4 avril 2026

Amazon impose une surcharge carburant de 3,5% aux vendeurs FBA : impacts pour les marchands et l’écosystème e‑commerce

Amazon impose une surcharge carburant de 3,5% aux vendeurs FBA : impacts pour les marchands et l’écosystème e‑commerce

Amazon impose une surcharge carburant de 3,5% aux vendeurs FBA

Une mesure effective le 17 avril 2026, liée à la flambée des prix de l'énergie

Amazon a annoncé une surtaxe carburant de 3,5% qui s'appliquera aux vendeurs utilisant son service Fulfillment by Amazon (FBA) à partir du 17 avril 2026. La mesure vise à compenser la hausse des coûts logistiques provoquée par la crise énergétique liée au conflit au Moyen‑Orient.

La plateforme précise qu'elle a « absorbé ces hausses jusqu'ici », mais que, « à l'instar des grands transporteurs, lorsque les coûts restent élevés nous mettons en place des surtaxes temporaires ». Amazon ajoute que cette surcharge reste « sensiblement inférieure à celles appliquées par d'autres grands transporteurs ». Ce dispositif avait déjà été activé en 2022, lors du précédent choc énergétique lié à la guerre en Ukraine.

Qui est concerné et quelles conséquences ?

La mesure cible principalement les marchands qui confient le stockage et l'expédition de leurs produits aux entrepôts d'Amazon via FBA, un service qui soutient la majorité des ventes de tiers sur la marketplace.
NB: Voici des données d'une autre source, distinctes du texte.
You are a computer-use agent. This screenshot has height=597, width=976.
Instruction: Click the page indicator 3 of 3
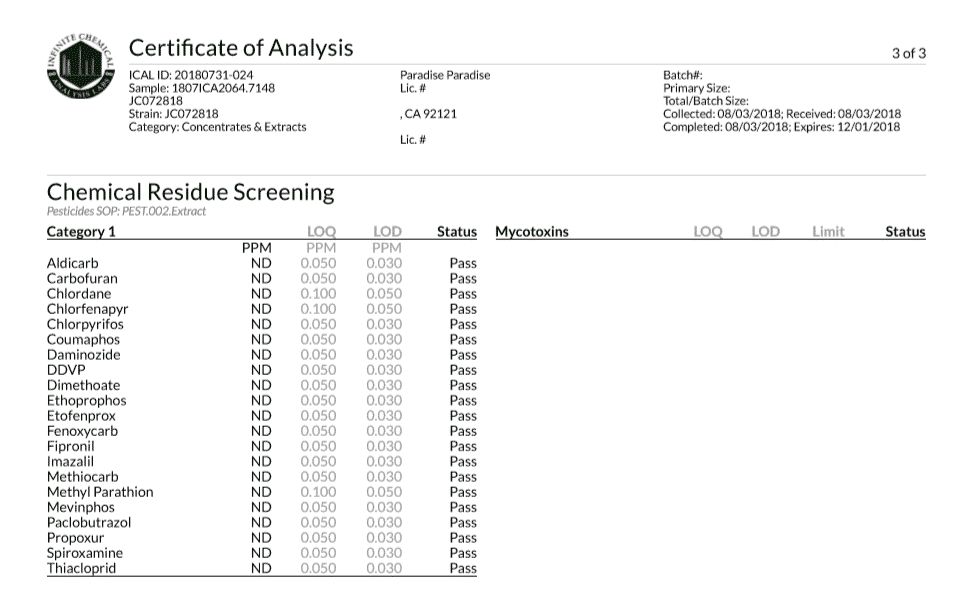[909, 54]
Pour ces vendeurs, la surtaxe représente une pression supplémentaire sur des marges déjà serrées, et pose la question de la répercussion du coût sur le prix final pour le consommateur.
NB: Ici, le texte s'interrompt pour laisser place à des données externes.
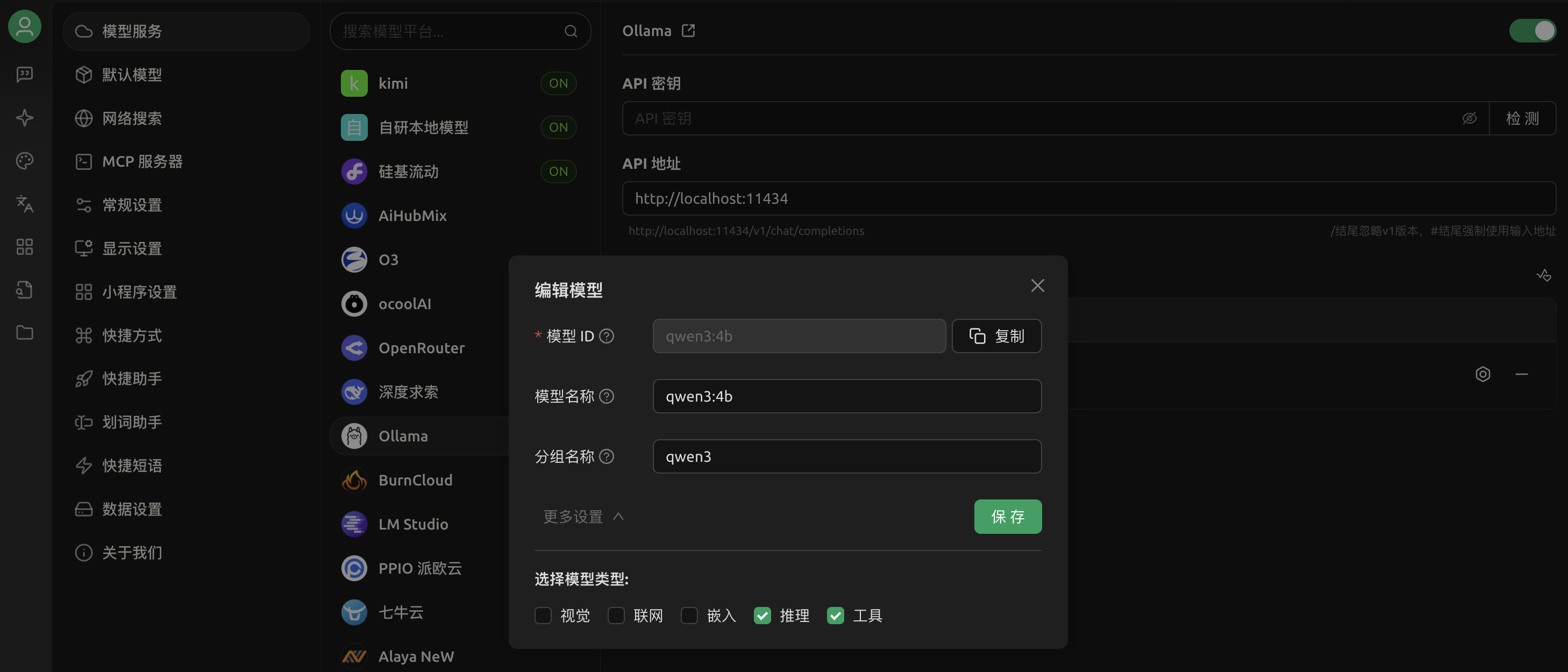Image resolution: width=1568 pixels, height=672 pixels.
Task: Click the palette drawing icon in sidebar
Action: coord(24,161)
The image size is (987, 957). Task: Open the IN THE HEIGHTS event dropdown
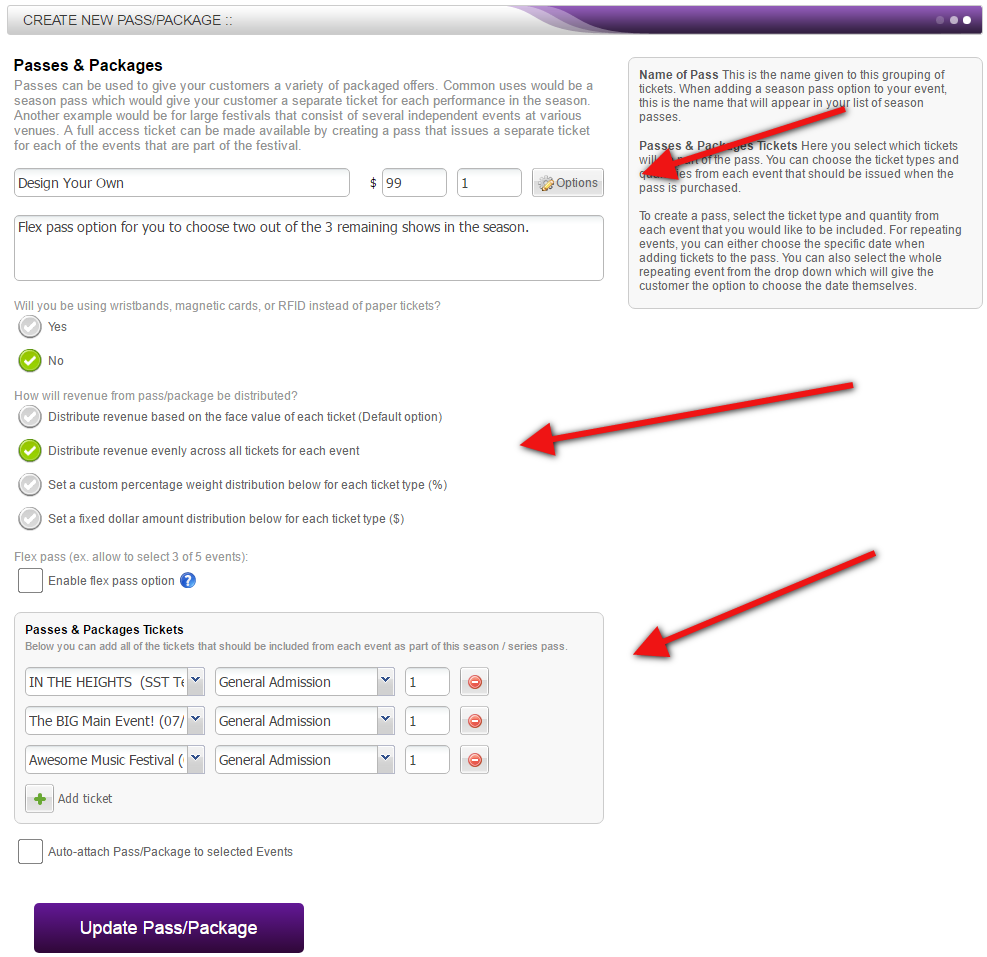point(195,681)
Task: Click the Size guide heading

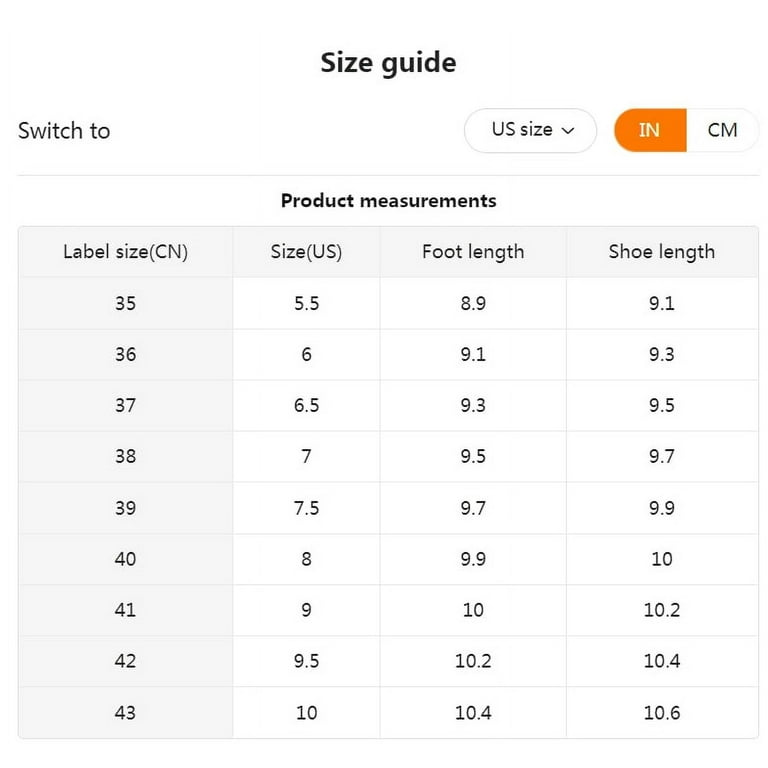Action: (388, 63)
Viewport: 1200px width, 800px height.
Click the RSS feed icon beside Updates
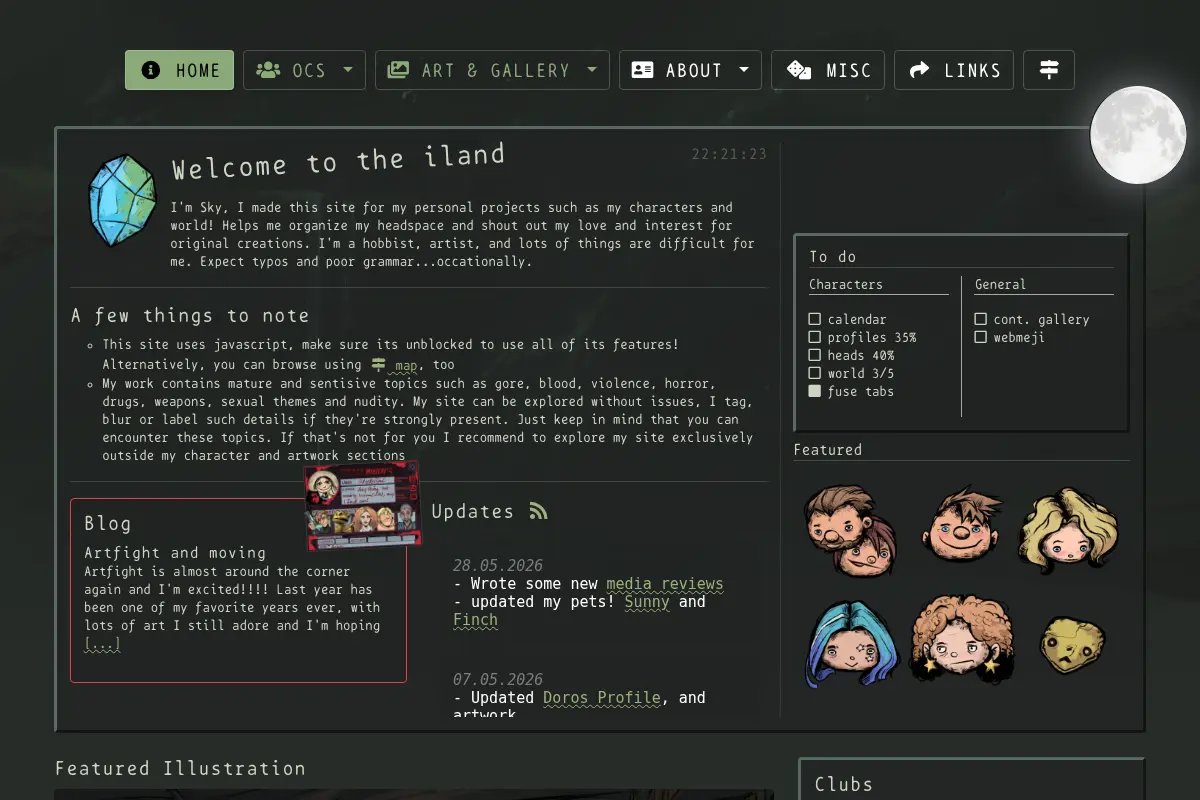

Adrien Naeem, intervenant et observateur du secteur, rappelle que « la dépendance au réseau logistique d'un acteur de plateforme majoritaire expose les marchands aux fluctuations des coûts de transport », et estime que plusieurs scénarios sont possibles : répercuter la hausse sur les prix, absorber le coût au détriment des marges, ou chercher des alternatives logistiques.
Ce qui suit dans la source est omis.